TO DO: Restate, word for word, the run of lines that starts at the line containing "You are a computer-use agent." and ends with the final line of the listing. Leave pictures out.

SOURCE MATERIAL:
Segment Open
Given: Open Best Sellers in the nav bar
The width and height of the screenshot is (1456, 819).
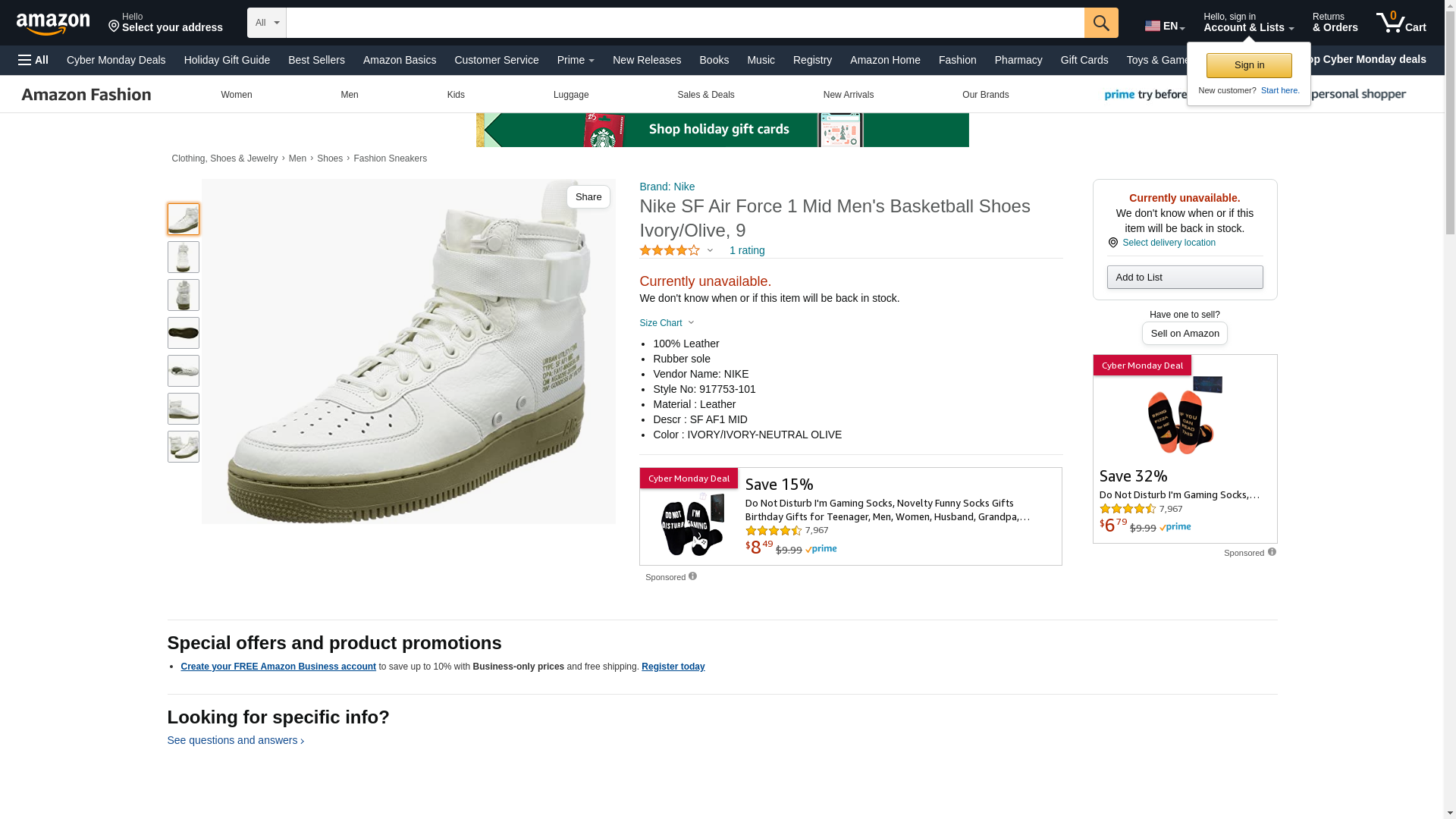Looking at the screenshot, I should pyautogui.click(x=316, y=60).
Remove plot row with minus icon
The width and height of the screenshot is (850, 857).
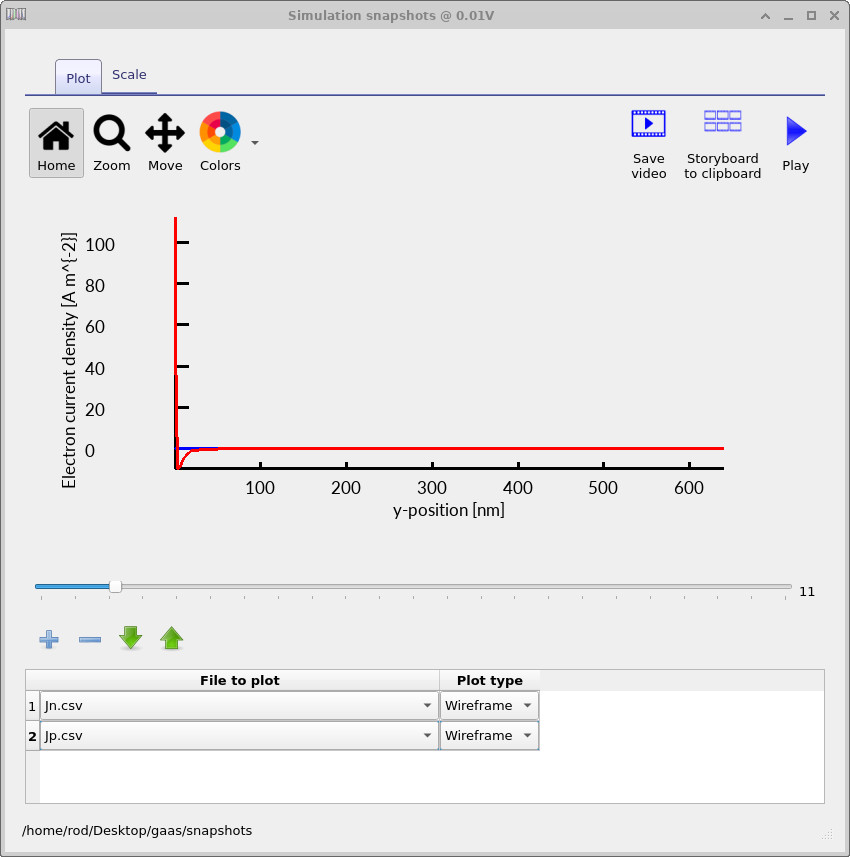[x=90, y=639]
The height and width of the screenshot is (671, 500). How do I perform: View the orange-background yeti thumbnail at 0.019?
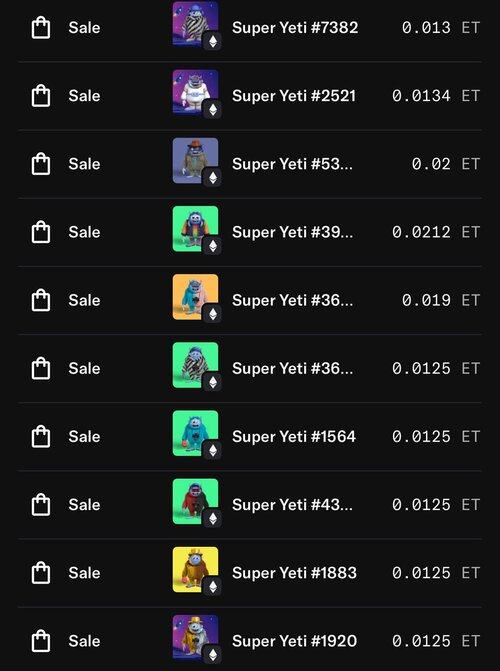click(x=195, y=297)
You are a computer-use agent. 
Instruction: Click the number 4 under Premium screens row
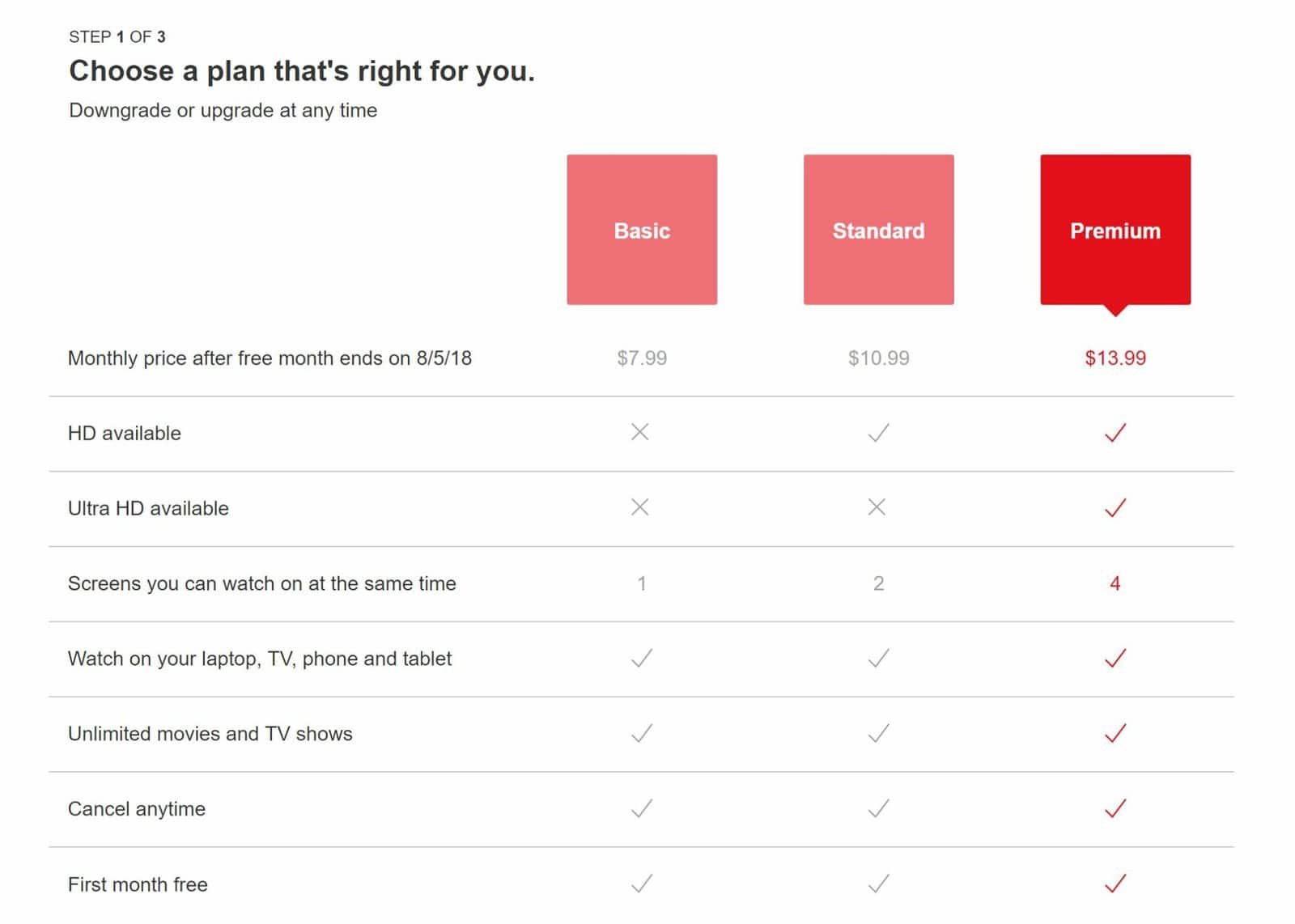1115,583
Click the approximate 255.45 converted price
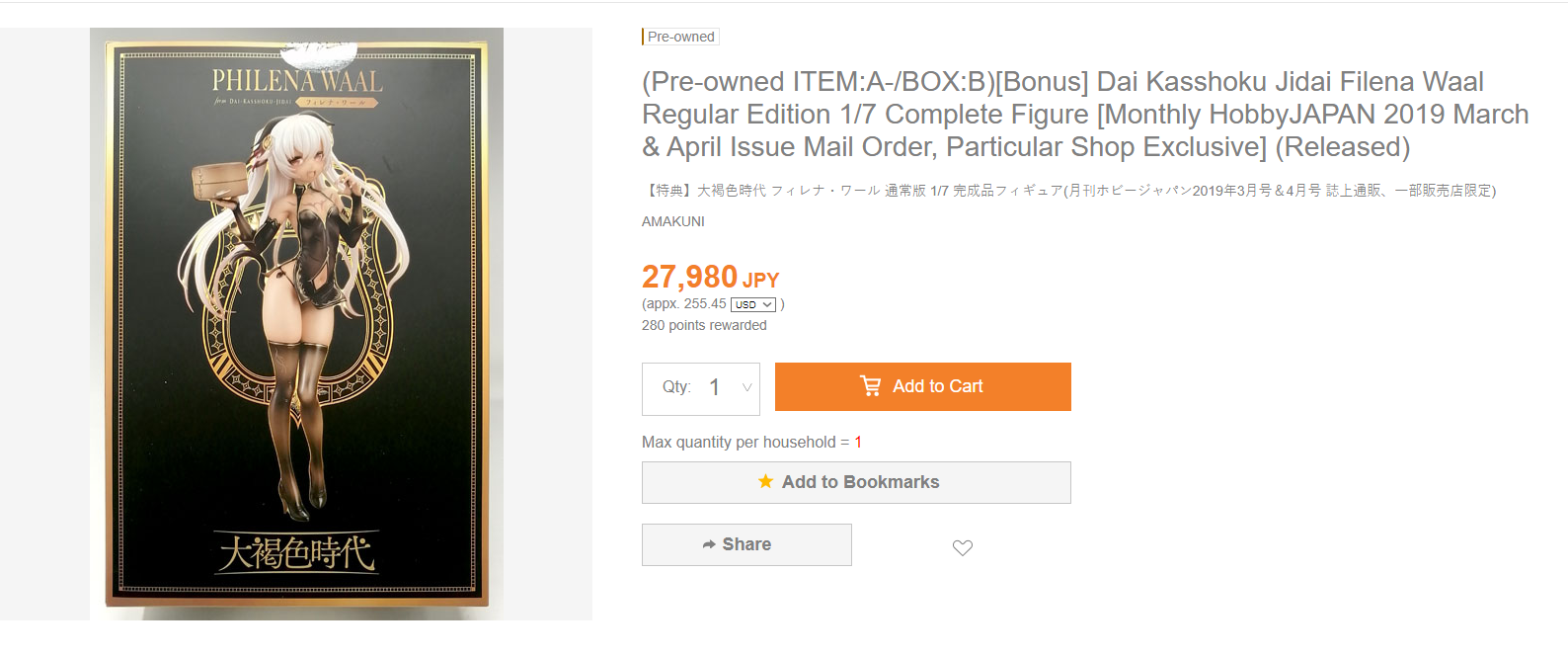This screenshot has height=656, width=1568. [x=685, y=304]
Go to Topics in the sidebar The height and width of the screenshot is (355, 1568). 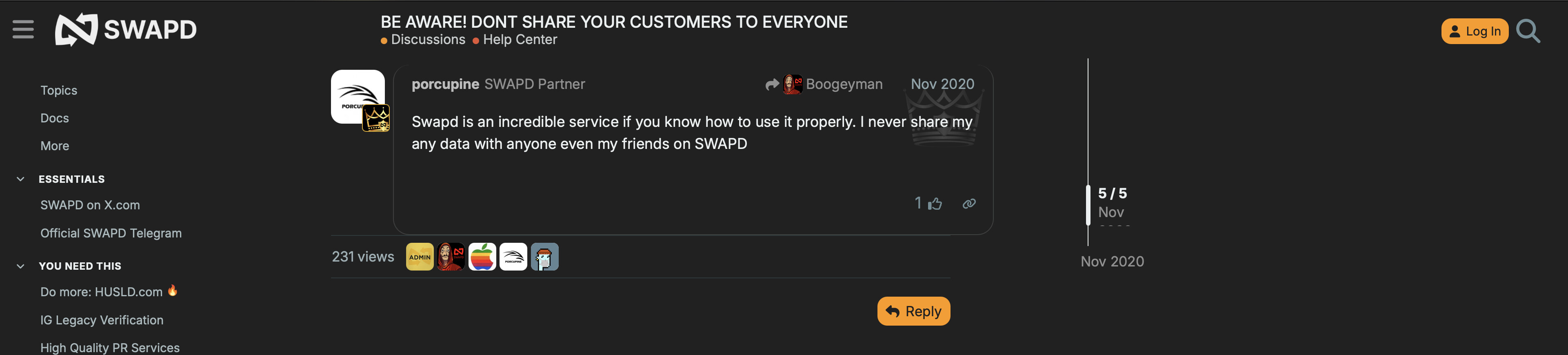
Segment Closed
ANSWER SECTION:
You are a computer-use agent. 
Instruction: Click the number 4 under Premium screens row
1115,583
Click the approximate 255.45 converted price
This screenshot has height=656, width=1568. [x=685, y=304]
Go to Topics in the sidebar The height and width of the screenshot is (355, 1568). 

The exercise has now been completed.